_EXERCISE_
Copy verbatim the span of lines beginning at the line that contains "Click the comment count number 8" and ending with the final line of the data. Exclude pictures from the copy.

_Saved entries_

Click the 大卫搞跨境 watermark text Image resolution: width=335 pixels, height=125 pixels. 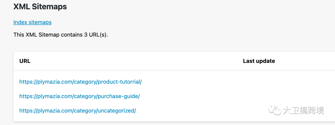[x=303, y=110]
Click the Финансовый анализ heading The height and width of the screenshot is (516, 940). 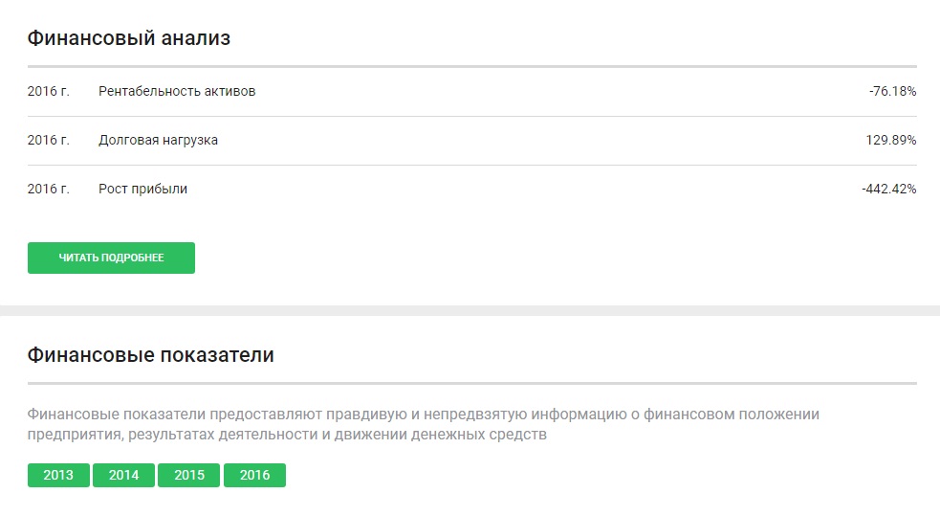pos(128,38)
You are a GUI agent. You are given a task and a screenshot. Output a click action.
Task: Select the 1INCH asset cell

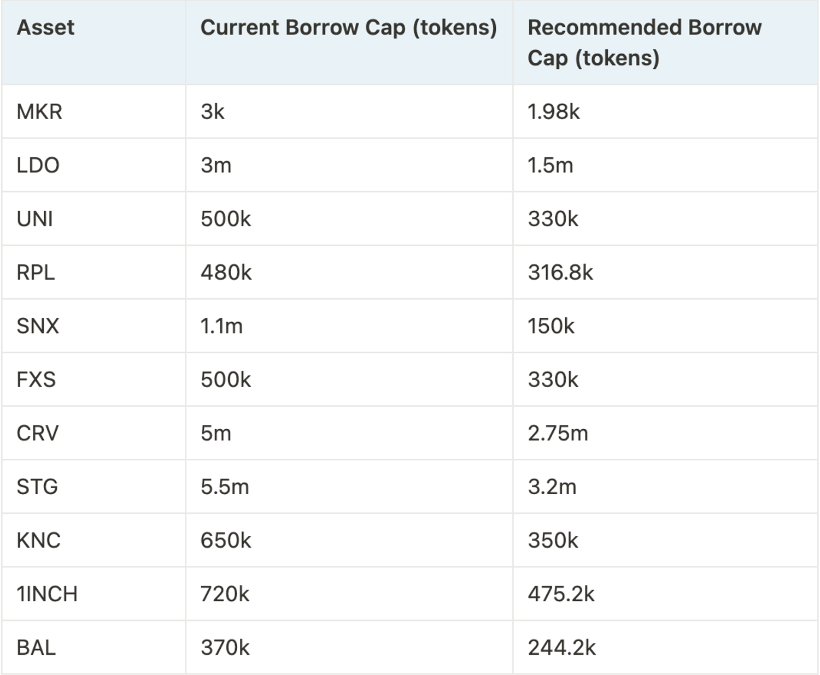point(47,594)
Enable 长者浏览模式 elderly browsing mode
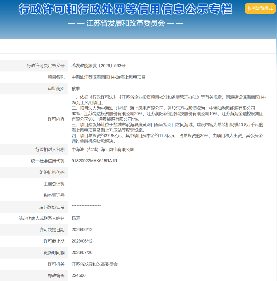The image size is (277, 281). [260, 8]
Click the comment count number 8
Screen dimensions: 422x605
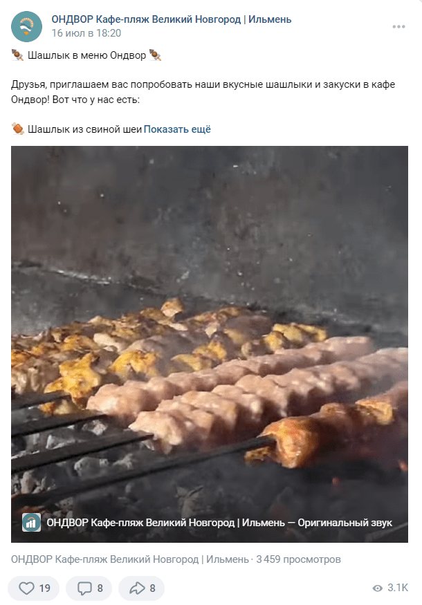pyautogui.click(x=100, y=588)
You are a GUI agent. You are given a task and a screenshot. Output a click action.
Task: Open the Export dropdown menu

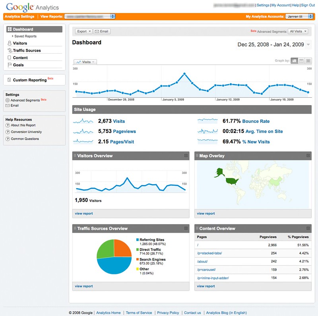click(x=84, y=31)
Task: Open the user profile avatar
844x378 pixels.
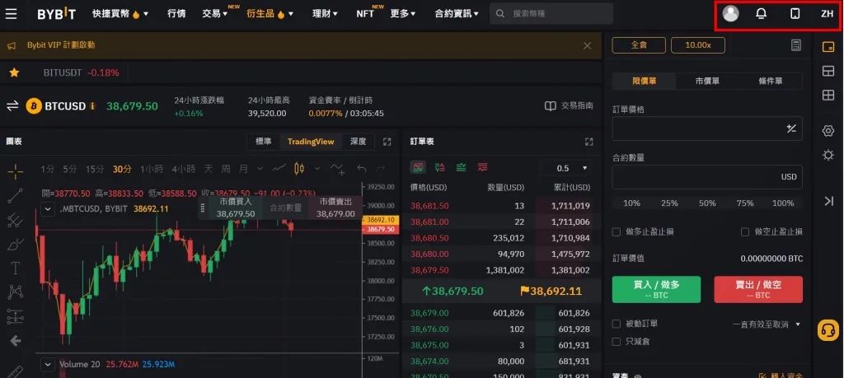Action: (x=730, y=14)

_SOLUTION FOR THIS EXERCISE_
Click the comment count number 8
Screen dimensions: 422x605
pyautogui.click(x=100, y=588)
You are a GUI agent. You are given a task and a screenshot. Output a click action.
Task: Open the Export dropdown menu

click(x=84, y=31)
Task: Open the user profile avatar
844x378 pixels.
Action: (x=730, y=14)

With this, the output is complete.